==== Input data ====
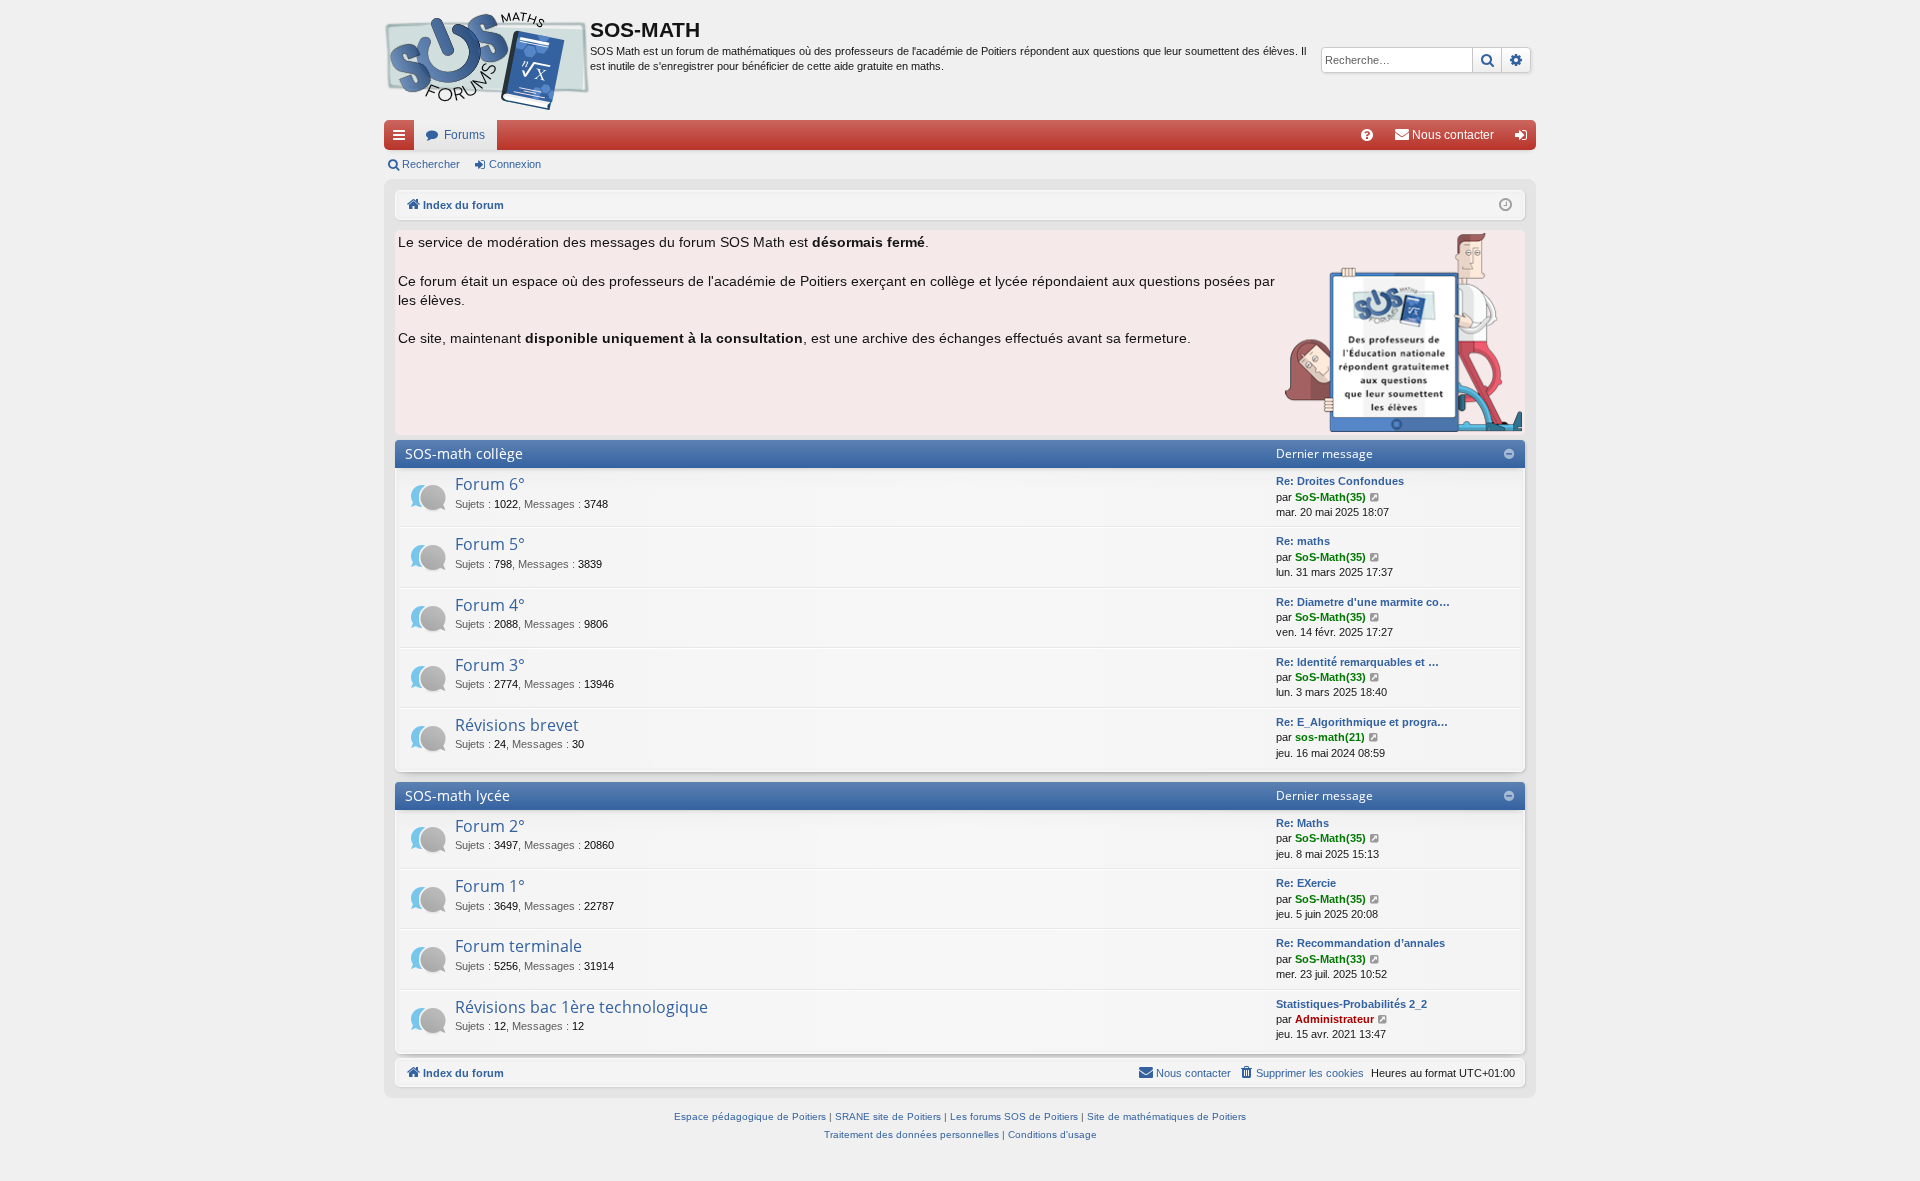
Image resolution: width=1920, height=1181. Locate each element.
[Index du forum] (487, 60)
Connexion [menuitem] (1525, 139)
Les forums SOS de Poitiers (1014, 1116)
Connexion (515, 164)
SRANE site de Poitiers (888, 1116)
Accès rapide (403, 139)
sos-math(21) (1330, 737)
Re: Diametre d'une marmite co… (1363, 602)
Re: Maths (1302, 823)
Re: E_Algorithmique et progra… (1362, 722)
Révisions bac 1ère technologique (581, 1007)
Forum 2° (490, 826)
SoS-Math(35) (1330, 497)
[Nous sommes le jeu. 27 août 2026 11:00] (1505, 205)
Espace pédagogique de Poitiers (750, 1116)
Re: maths (1303, 541)
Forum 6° (490, 484)
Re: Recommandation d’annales (1360, 943)
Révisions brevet (517, 725)
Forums (464, 135)
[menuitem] (1367, 135)
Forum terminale (518, 946)
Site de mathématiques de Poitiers (1166, 1116)
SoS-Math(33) (1330, 677)
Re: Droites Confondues (1340, 481)
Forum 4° (490, 605)
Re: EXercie (1306, 883)
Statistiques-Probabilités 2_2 (1351, 1004)
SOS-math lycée (457, 795)
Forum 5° (490, 544)
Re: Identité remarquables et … (1357, 662)
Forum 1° (490, 886)
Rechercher (431, 164)
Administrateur (1334, 1019)
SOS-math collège (464, 453)
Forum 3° (490, 665)
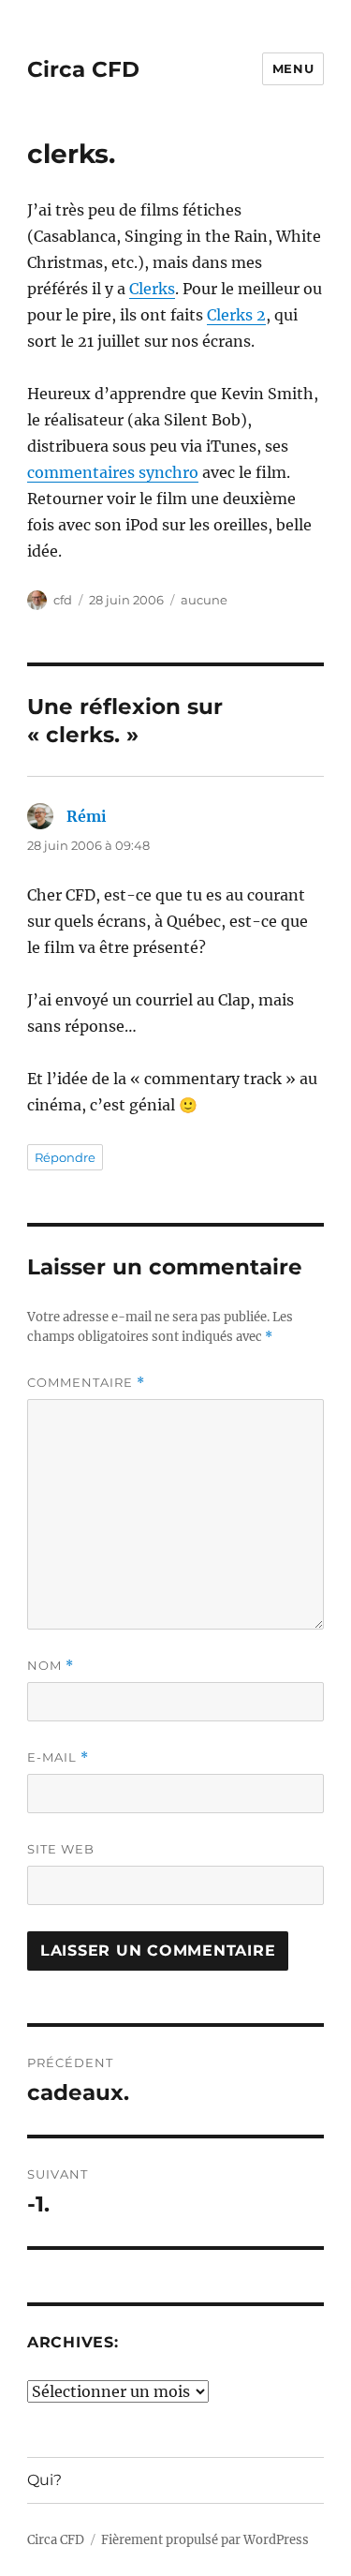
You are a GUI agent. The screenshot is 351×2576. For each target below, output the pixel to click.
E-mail (58, 1757)
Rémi (86, 816)
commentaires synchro (112, 472)
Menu (293, 68)
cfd (62, 599)
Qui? (44, 2480)
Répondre (65, 1157)
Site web (61, 1848)
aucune (204, 599)
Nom (50, 1666)
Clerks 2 (236, 314)
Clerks (152, 288)
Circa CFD (83, 69)
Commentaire (86, 1383)
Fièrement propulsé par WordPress (205, 2540)
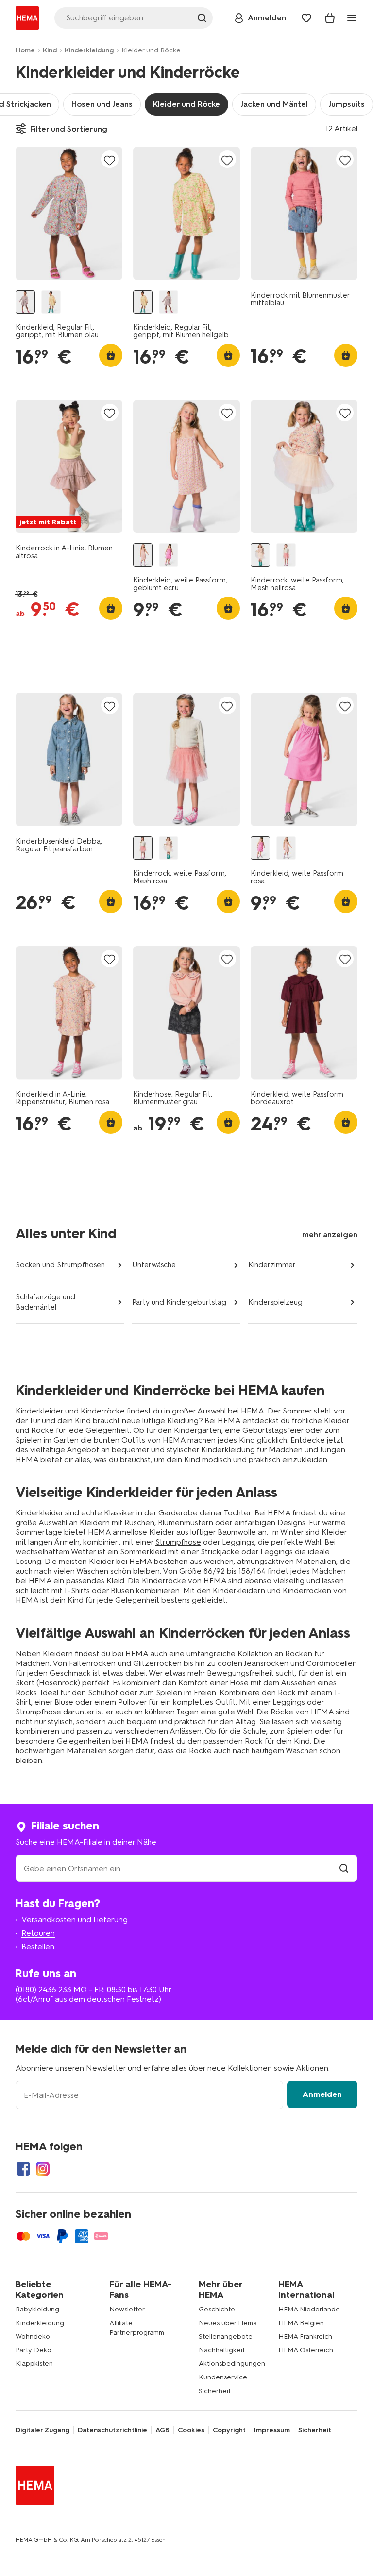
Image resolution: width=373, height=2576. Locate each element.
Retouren (38, 1933)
====
**Aim of the task**
Given the listing above, return exactly, and only, the lines from the line with "Rechercher (431, 164)" through its final line, both included, with the pictures removed.

**Exercise result**
Rechercher (431, 164)
Administrateur (1334, 1019)
SOS-math collège (464, 453)
Forum 3° (490, 665)
You are a GUI agent. The screenshot is 351×2576. For each target below, output the pixel to click.
E-mail (58, 1757)
Rémi (86, 816)
commentaires synchro (112, 472)
Menu (293, 68)
cfd (62, 599)
Qui? (44, 2480)
Répondre (65, 1157)
Site web (61, 1848)
aucune (204, 599)
Nom (50, 1666)
Clerks 2 (236, 314)
Clerks (152, 288)
Circa CFD (83, 69)
Commentaire (86, 1383)
Fièrement propulsé par WordPress (205, 2540)
Image resolution: width=373, height=2576. Locate each element.
Retouren (38, 1933)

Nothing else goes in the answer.